On the surface of every heart muscle cell are tiny pores called ion channels that create this electrical activity. Problems with these channels, or with the wiring that carries signals through the heart, lead to different types of rhythm disturbances. A malfunction at the top of the system (the heart’s natural pacemaker) can make the heart beat too slowly or too fast. A block in the middle relay station can prevent signals from reaching the lower chambers entirely. And problems in the branching pathways that carry signals to the left and right sides can cause the chambers to contract out of sync.
Common Triggers for Temporary Palpitations
Not every irregular heartbeat signals a serious problem. Many people experience temporary palpitations triggered by everyday factors: caffeine, alcohol, stress, spicy food, smoking, or pregnancy. If anxiety or stress is the trigger, practices like meditation, deep breathing, or yoga can reduce episodes. Cutting back on coffee or alcohol resolves palpitations for many people entirely.
These benign palpitations typically feel like a brief flutter or skipped beat and pass within seconds. They don’t cause fainting, chest pain, or prolonged episodes of rapid heart rate.
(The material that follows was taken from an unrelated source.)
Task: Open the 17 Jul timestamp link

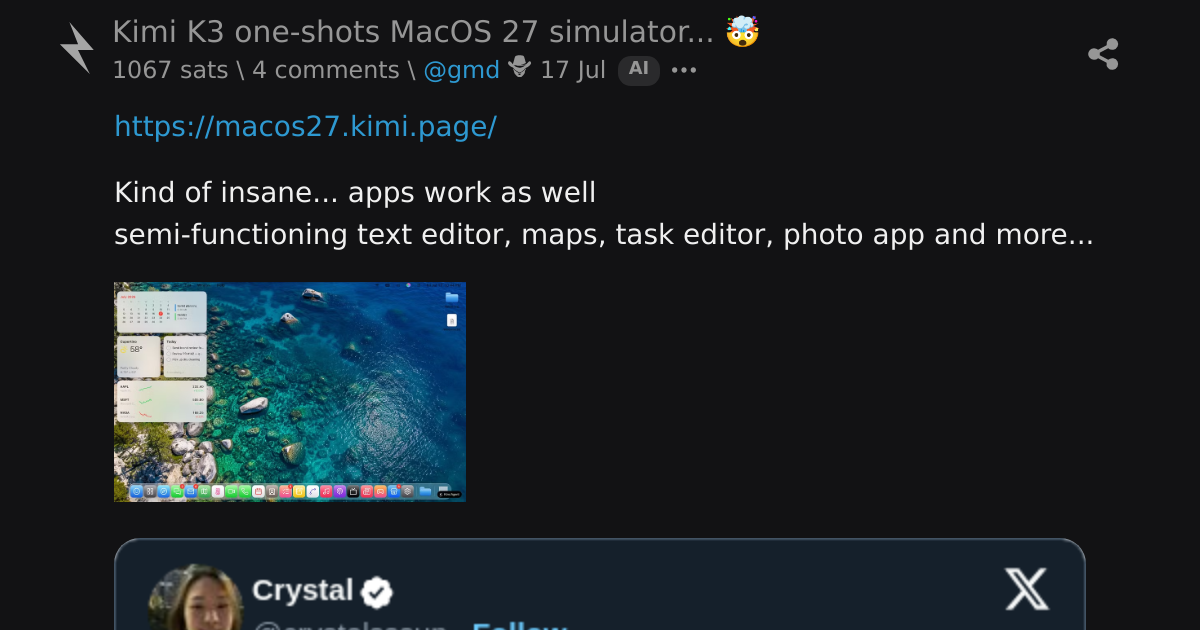Action: pyautogui.click(x=573, y=70)
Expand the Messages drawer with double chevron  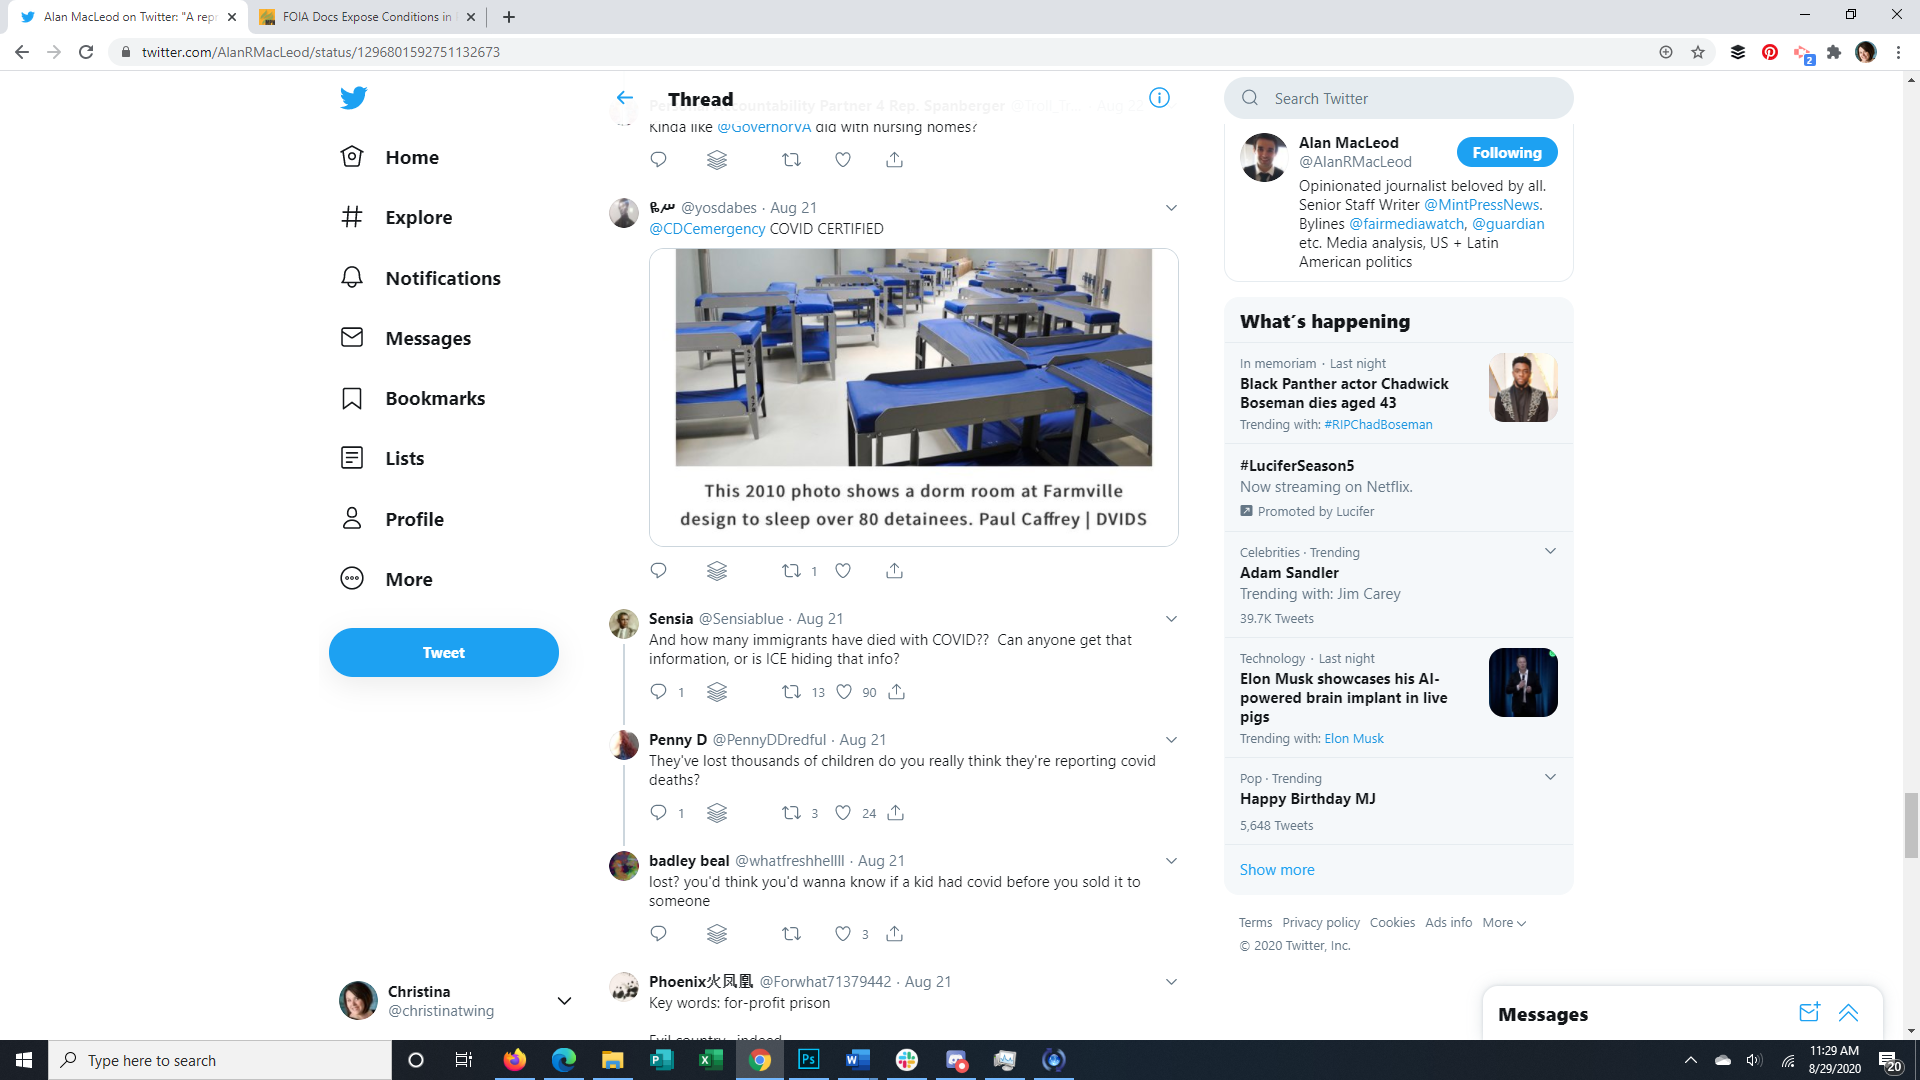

If your palpitations consistently last longer than a few seconds, happen without an obvious trigger, or come with other symptoms, that pattern suggests something beyond a simple lifestyle trigger.
Who Is Most at Risk
The risk of developing an irregular heartbeat rises with age. High blood pressure, diabetes, a history of stroke, and buildup of fatty deposits in the arteries all increase the likelihood. Genetics play a role too. Up to 30% of people with atrial fibrillation who have no other identifiable cause have a family history of the condition. In some families, mutations in specific genes cause atrial fibrillation to run through generations in a dominant inheritance pattern, meaning a single copy of the altered gene from one parent is enough. More commonly, combinations of small genetic variations across more than two dozen genes nudge risk up without guaranteeing the condition will develop.
If you have several of these risk factors, paying closer attention to your heart rhythm through periodic pulse checks or a wearable device can help catch a problem early, particularly the silent type of atrial fibrillation that raises stroke risk without ever producing symptoms you’d notice on your own.